* ИЗБРАННЫЙ ФРАГМЕНТ:

'''

Дефолт имени маркиза Астольфа де Кюстина

Публицистика

 

«Я часто повторяю себе: здесь все нужно разрушить и заново создать народ».

«Вся Россия — та же тюрьма и тюрьма тем более страшная, что она велика и что так трудно достигнуть и перейти ее границы».

«Вообразите полудикий народ, который милитаризовали и вымуштровали, — и вы поймете, в каком положении находится русский народ».

И такие сгустки ненависти — на каждой странице этой по-своему уникальной книги. Кто же пишет? На первый взгляд — революционер, какой-нибудь Герцен или Бакунин, террорист-народоволец или один из фанатиков, делавших революцию 1917 года. Но нет, это пишет добропорядочный французский аристократ, маркиз Астольф де Кюстин, в книге «Николаевская Россия в 1839 году».

При петербургском дворе Кюстина приняли с распростертыми объятиями. Все-таки роялист, чьи отец и дед были казнены на гильотине революционерами-якобинцами. Уж этот-то поймет и оценит великий смысл российского самодержавия! Наивные люди. Они не понимали того, что и монархисты, и революционеры, и демократы Европы мазаны одним миром, одним низменным страхом, одной лакейской и одновременно высокомерной дрожью перед Россией. Что они все — люди Запада. Об этом Кюстин сказал прямо и недвусмысленно. Так же, как немецкие рабочие во время Гитлера были с фашистским Западом, а не с «пролетарской Россией», так же и аристократ Кюстин за сто лет раньше был в одном стане с «революционерами» всех наций. Лишь бы против России. Он даже в любви к декабристам объяснился: «Мы, люди Запада, революционеры и роялисты, видим в русском государственном преступнике невинную жертву абсолютизма». Ну прямо-таки говорил, как Ленин или как Троцкий с Луначарским, а не как французский консерватор и аристократ!

Да если бы только о политике или о государственном или общественном устройстве речь шла в этом памфлете! Нет, тут все на каком-то генетическом, иррациональном, на неземном уровне. Как будто не человек арийской расы и христианин приехал к нам, а какой-нибудь гость из межпланетного пространства, с Марса или Сатурна, существо внечеловеческой, не белковой, а углеродной или просто инфернальной цивилизации.

'''

* ЗАДАНИЕ:
Почему, согласно фрагменту о книге маркиза де Кюстина, при петербургском дворе его приняли с распростертыми объятиями? Объясните в одном–трех предложениях. Приведенные далее записи никак не связаны с этим фрагментом.

[Сохраненные записи данных]
'''

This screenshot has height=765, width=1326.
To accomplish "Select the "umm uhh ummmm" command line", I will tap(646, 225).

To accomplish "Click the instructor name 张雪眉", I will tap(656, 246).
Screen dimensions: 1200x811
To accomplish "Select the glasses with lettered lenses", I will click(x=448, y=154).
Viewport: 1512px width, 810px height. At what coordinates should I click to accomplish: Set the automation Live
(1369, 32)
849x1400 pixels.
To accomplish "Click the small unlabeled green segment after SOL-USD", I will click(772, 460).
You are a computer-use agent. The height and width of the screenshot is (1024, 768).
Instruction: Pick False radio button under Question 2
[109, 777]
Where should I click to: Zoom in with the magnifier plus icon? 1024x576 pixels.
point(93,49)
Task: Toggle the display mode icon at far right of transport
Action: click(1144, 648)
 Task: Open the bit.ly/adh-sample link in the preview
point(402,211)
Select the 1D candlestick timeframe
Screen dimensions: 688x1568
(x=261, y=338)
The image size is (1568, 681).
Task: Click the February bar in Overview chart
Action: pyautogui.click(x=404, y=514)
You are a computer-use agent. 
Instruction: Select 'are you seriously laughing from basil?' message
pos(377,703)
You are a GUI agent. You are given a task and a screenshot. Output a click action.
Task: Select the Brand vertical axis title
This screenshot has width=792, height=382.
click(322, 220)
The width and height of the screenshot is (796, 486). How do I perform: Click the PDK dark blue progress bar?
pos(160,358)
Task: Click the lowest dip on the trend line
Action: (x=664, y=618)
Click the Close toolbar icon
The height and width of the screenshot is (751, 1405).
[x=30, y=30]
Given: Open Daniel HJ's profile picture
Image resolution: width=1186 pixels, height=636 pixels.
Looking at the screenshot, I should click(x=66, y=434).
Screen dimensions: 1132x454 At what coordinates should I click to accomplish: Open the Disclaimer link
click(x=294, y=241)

'''

* РЕШЕНИЕ ЗАДАНИЯ:
Кюстин был роялистом, чьи отец и дед были казнены на гильотине революционерами-якобинцами. Поэтому при дворе рассчитывали, что он поймет и оценит великий смысл российского самодержавия.